請求項３０に記載の核酸分子を含む、ウキクサの葉緑体。
請求項３２に記載の葉緑体を含む、ウキクサ細胞。
請求項３３に記載のウキクサ細胞を含む、ウキクサ植物。
ウキクサのプラストムに非相同な少なくとも１種のヌクレオチド配列をウキクサの色素体中に導入する方法であって、ウキクサのプラストムに非相同な前記ヌクレオチド配列がウキクサ小塊の少なくとも１個の色素体中に導入されるような条件下で、微小発射体に吸着させた請求項１４に記載の核酸分子を前記ウキクサ小塊に撃ち込むことを含む方法。
ウキクサの色素体がウキクサの葉緑体である、請求項３５に記載の方法。
請求項３５に記載の方法によって作製された、ウキクサのプラストムに非相同な少なくとも１種のヌクレオチド配列を含むウキクサの色素体。

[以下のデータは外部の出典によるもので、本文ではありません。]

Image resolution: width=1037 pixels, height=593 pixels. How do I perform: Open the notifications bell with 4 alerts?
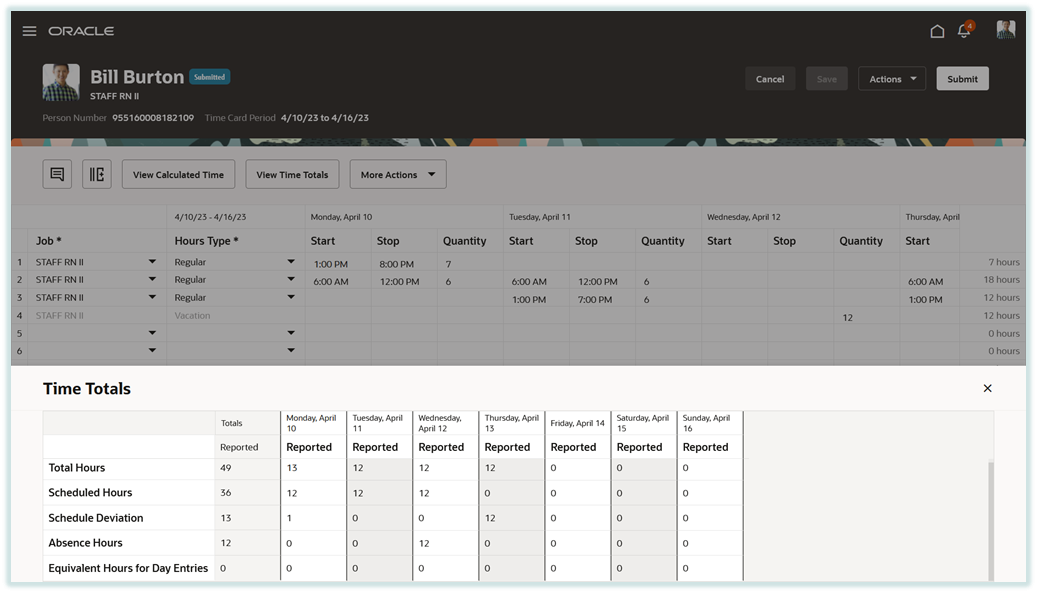point(962,31)
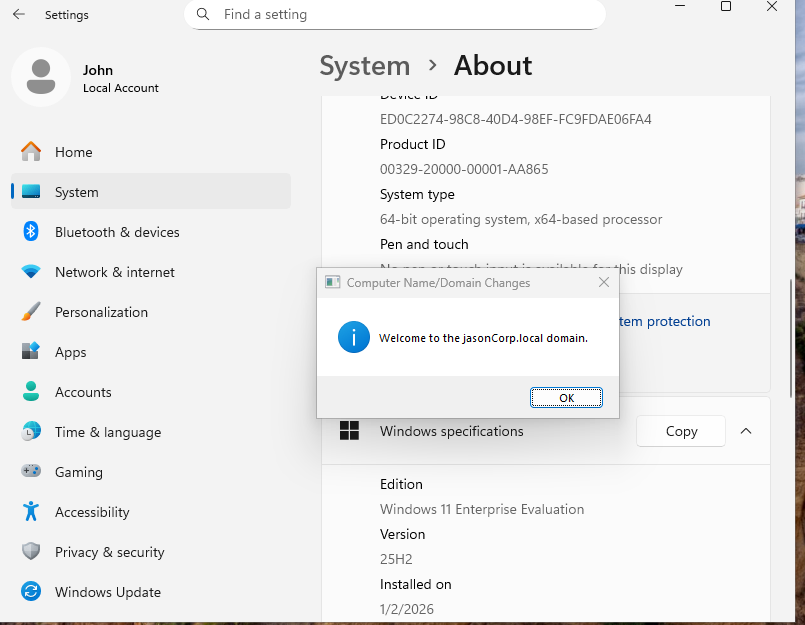Click the back arrow in Settings
The height and width of the screenshot is (625, 805).
coord(19,15)
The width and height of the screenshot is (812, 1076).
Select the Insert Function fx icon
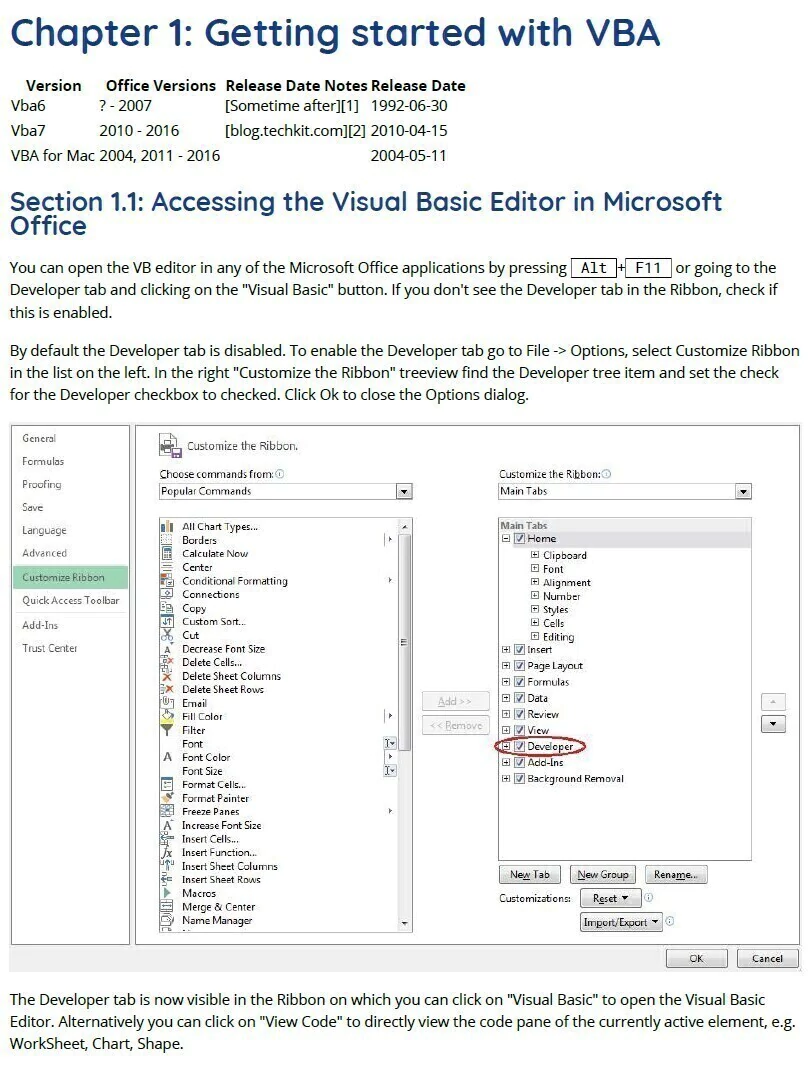167,852
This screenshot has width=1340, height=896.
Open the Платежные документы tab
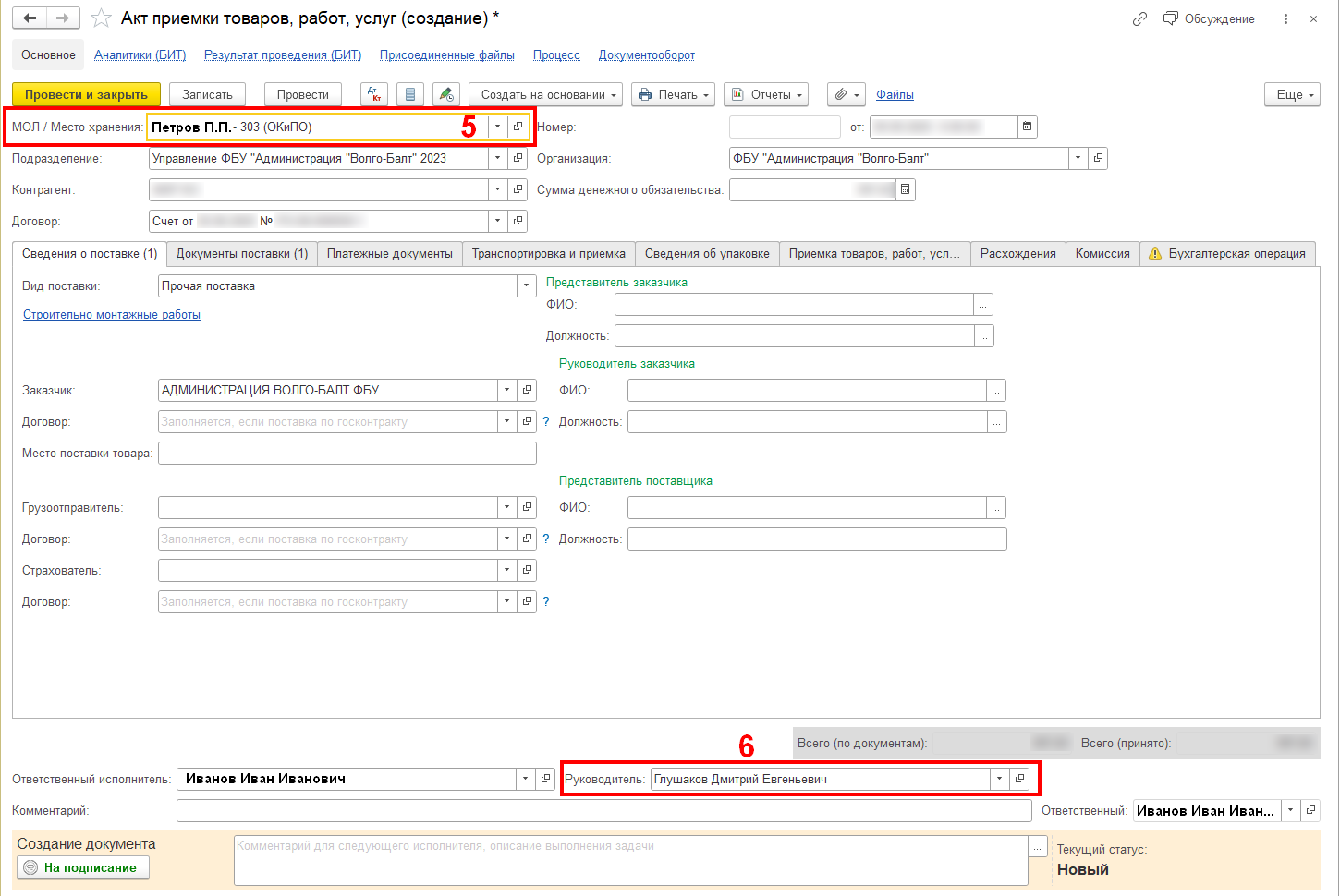(x=389, y=254)
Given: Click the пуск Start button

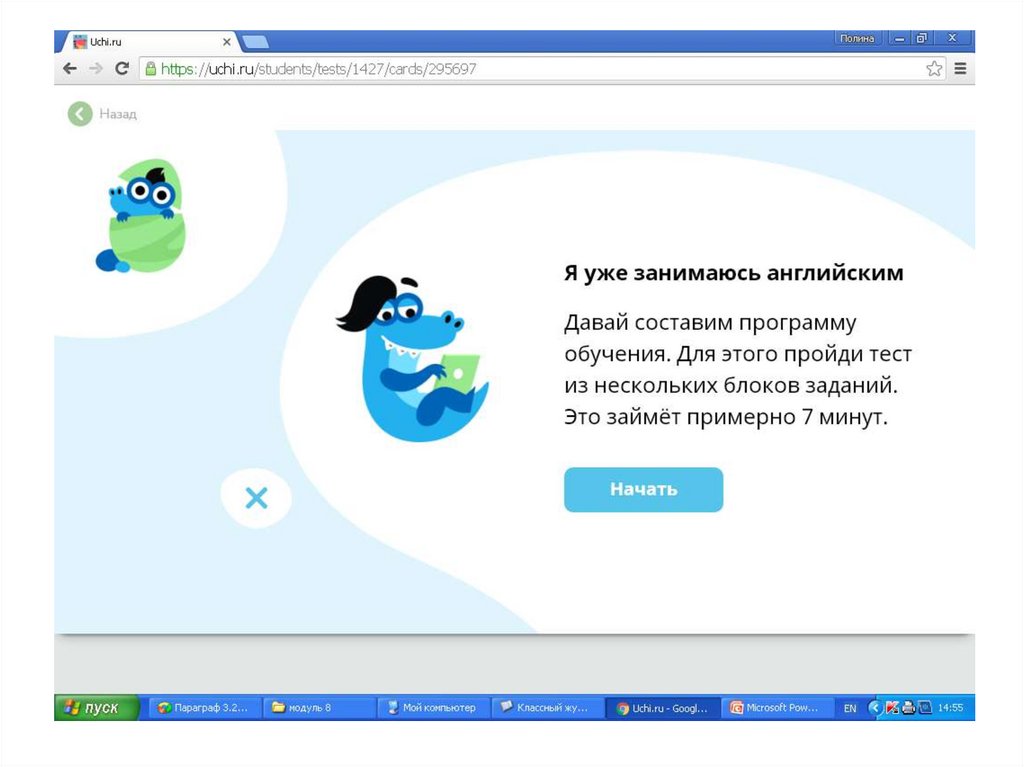Looking at the screenshot, I should [x=97, y=708].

請求項３７に記載のウキクサ色素体を含む、ウキクサ細胞。
請求項３８に記載のウキクサ細胞を含む、ウキクサ植物。
ａ）ウキクサのプラストムに非相同なヌクレオチド配列がウキクサ小塊の少なくとも１個の色素体中に導入されるような条件下で、微小発射体に吸着させた請求項１４に記載の核酸分子を前記ウキクサ小塊に撃ち込むステップと、
ｂ）前記ウキクサ小塊からウキクサ植物を再生するステップとを含む、
トランスプラストミックなウキクサ植物を得るための方法。
請求項４０に記載の方法に従って作製されるトランスプラストミックなウキクサ植物。
ａ）ウキクサ細胞に選択可能な表現型を与えるマーカー配列を含む、請求項１４に記載の核酸分子を提供するステップと、
ｂ）ウキクサのプラストムに非相同なヌクレオチド配列がウキクサ小塊の少なくとも１個の色素体中に導入されるような条件下で、微小発射体に吸着させた前記核酸分子を前記ウキクサ小塊に撃ち込むステップと、
ｃ）選択可能な表現型を有するウキクサ細胞の生存を可能にする選択培地中でウキクサ小塊を維持し、それによりマーカー配列を含有しているウキクサ細胞を選択するステップと、
ｄ）前記ウキクサ小塊からウキクサ植物を再生するステップとを含む、
安定に形質転換された色素体を含むウキクサ植物を得るための方法。
選択培地が、実質的にすべての色素体が核酸分子によって形質転換されているウキクサ細胞の生存を選択的に可能にする、請求項４２に記載の方法。
請求項４２に記載の方法に従って作製されるトランスプラストミックなウキクサ植物。
ａ）ウキクサのプラストムに非相同なヌクレオチド配列がウキクサ小塊の少なくとも１個の色素体中に導入されるような条件下で、微小発射体に吸着させた請求項１４に記載の核酸分子を前記ウキクサ小塊に撃ち込むステップと、
ｂ）目的ポリペプチドが前記核酸分子から発現されるような条件下で、ウキクサ植物を培養するステップとを含む、
目的ポリペプチドを生成するための方法。
ａ）ウキクサのプラストムに非相同なヌクレオチド配列がウキクサ小塊の少なくとも１個の色素体中に導入されるような条件下で、微小発射体に吸着させた請求項１４に記載の核酸分子を前記ウキクサ小塊に撃ち込むステップと、
ｂ）前記ウキクサ小塊からウキクサ植物を再生するステップと、
ｃ）目的ポリペプチドが前記核酸分子から発現されるような条件下で、前記ウキクサ植物を培養するステップとを含む、
目的ポリペプチドを生成するための方法。
ウキクサのプラストムに非相同な少なくとも１種のヌクレオチド配列によって安定に形質転換された色素体を有するウキクサ細胞であって、ウキクサのプラストムに非相同な前記ヌクレオチド配列が、色素体中で機能することができる発現制御配列に作動可能に連結されている、ウキクサ細胞。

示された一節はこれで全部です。